No it just appeared as one of my registered accounts when online about two days later. This was about 5-6 weeks ago so maybe it had just started or something when I did it. 

On another issue with Ulster Bank, has anyone seen the size of the keypad they sent out to access on-line banking. Its the size of a calculator! I travle quiet alot and now have to carry cards for Ulster, NIB and Rabo if I want to manage my accounts. I will be charged excess baggage soon.


----------



## GeneralZod (24 Oct 2007)

I have one. Set it up during the recent run on NR. Despite the rate not being the very best (4.07% - equivalent to a FA eSavings above €15k) it's proving very convenient since I also have a UB current account. Transfers are instantaneous to and from it to the current account. The account lets you schedule payments out so I've started paying bills from it a few days before they become due so that I can get interest for a few days more.


----------



## NavanMan1 (1 Nov 2007)

Just an update on my application, its now three weeks since I applied online for a eSavings account and no sign of it appearing when I log onto UB Anytime. 
When I phoned up to query the delay, the excuses I get were that the post between Dublin & Belfast is slow, then I was told that a few people in the Dept that deals with these applications are out with the flu, when I phone up again tomorrow, expect to hear that the dog has eat the application !!!!!!

Reminds me of when I applied for my Mortgage of them five years ago. Again delays, forms / paper being lost. At one stage the bank manager told me that the guy dealing with my application was out, apparently a drink problem. When they did issue the cheque, it was for 5K more than what I applied for

So it seems that Ulster Banks Service Levels for customers have not improved over the last five years.

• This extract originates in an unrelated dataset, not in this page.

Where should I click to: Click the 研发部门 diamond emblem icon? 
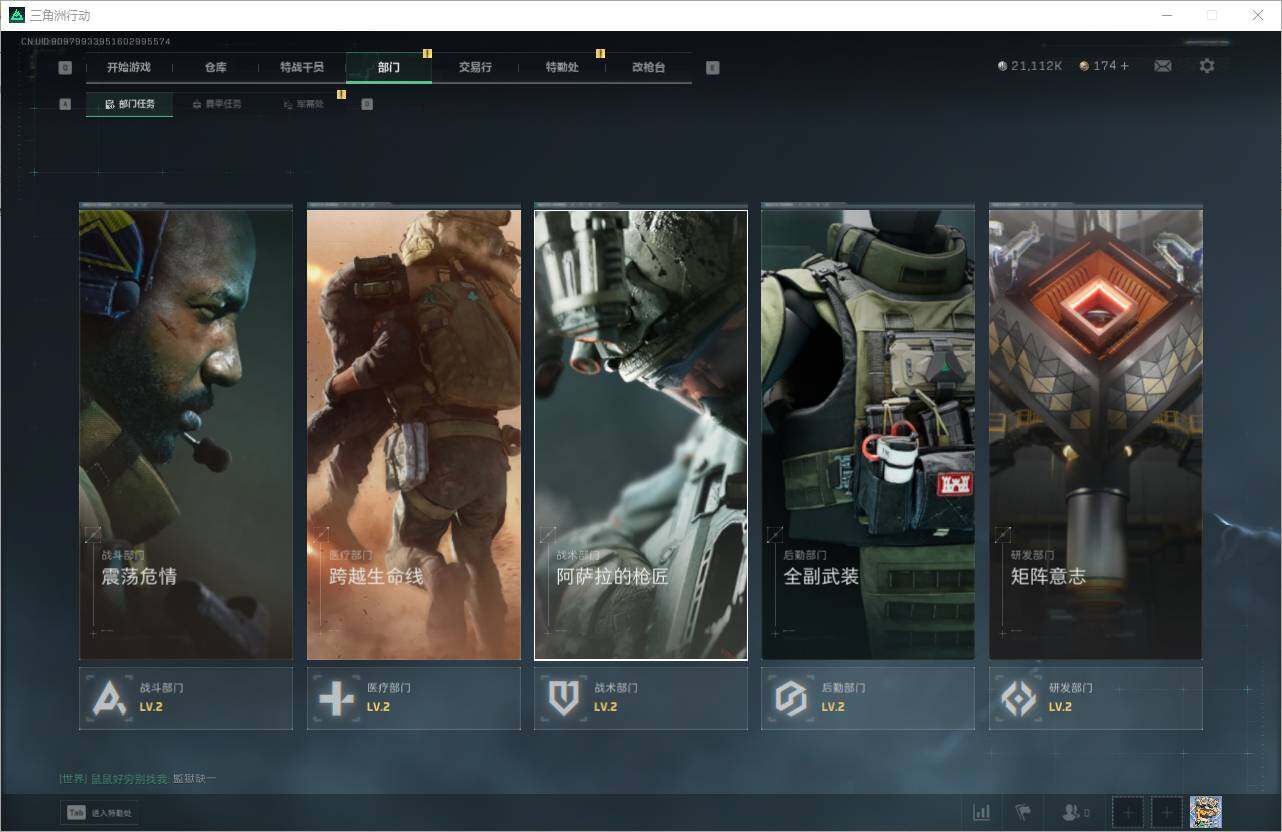click(x=1018, y=698)
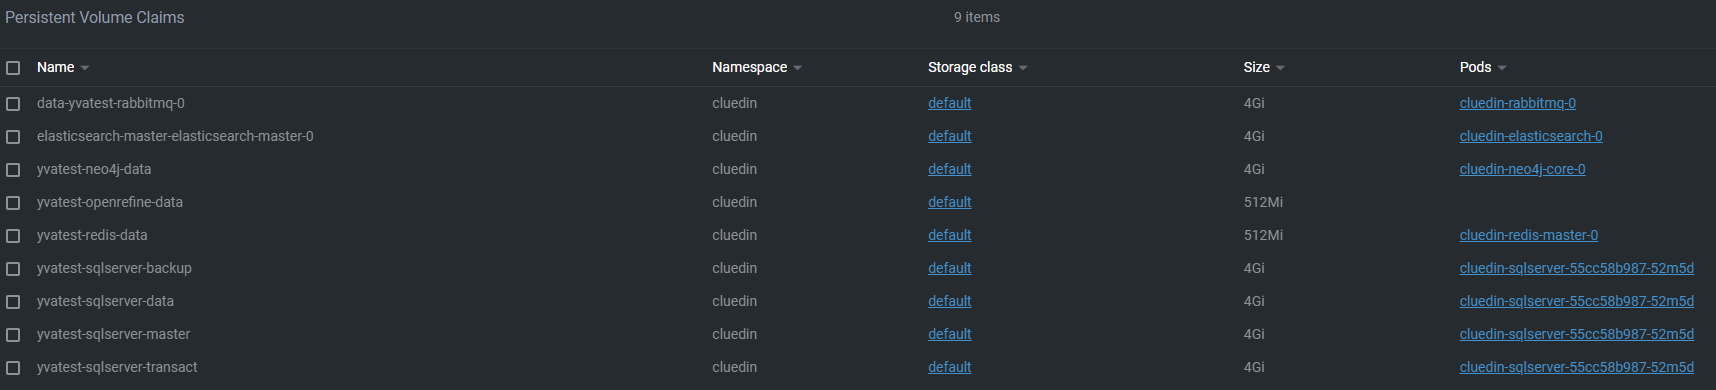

Just as well I am just a personal customer, would hate to think what kind of mess they could create for Business customers


----------



## dfg75 (1 Nov 2007)

I am still waiting for mine to open as well, now two weeks on . . . 
I received a form to fill in in the post last Thursday which I posted on Friday -- but still no sign of it online . . .


----------



## GeneralZod (1 Nov 2007)

It sounds like the same story as with the First Active eSavings account. If you're an existing on-line customer it's easy and quick otherwise it's slow and inefficient.


----------



## NavanMan1 (2 Nov 2007)

Hi GeneralZod,

I am an existing AnyTime online customer and its still slow & inefficient


----------



## GeneralZod (2 Nov 2007)

Hi NavanMan1,
I'm also an existing anytime customer. I applied on-line, the next day the account appeared in the list and I made a transfer into it. A few days later I got a letter acknowledging account set-up. Zero hazzles.  What's different for you that they're being slow?


----------



## TonyD (2 Nov 2007)

Is the Reward Reserve not a better account.....?


----------



## GeneralZod (2 Nov 2007)

The reward reserve has a minimum balance of €10k. The eSavings one is €1.


----------



## NavanMan1 (6 Nov 2007)

Just an update on my online application for an eSavings Account, just off the phone from them and now they are telling me that they have not received back the signed application form in the post.
So it takes three weeks and four phone calls on my part to find this out. Have now applied again online and await them posting out another eSavings pack to me so that I can sign it and post it back to them.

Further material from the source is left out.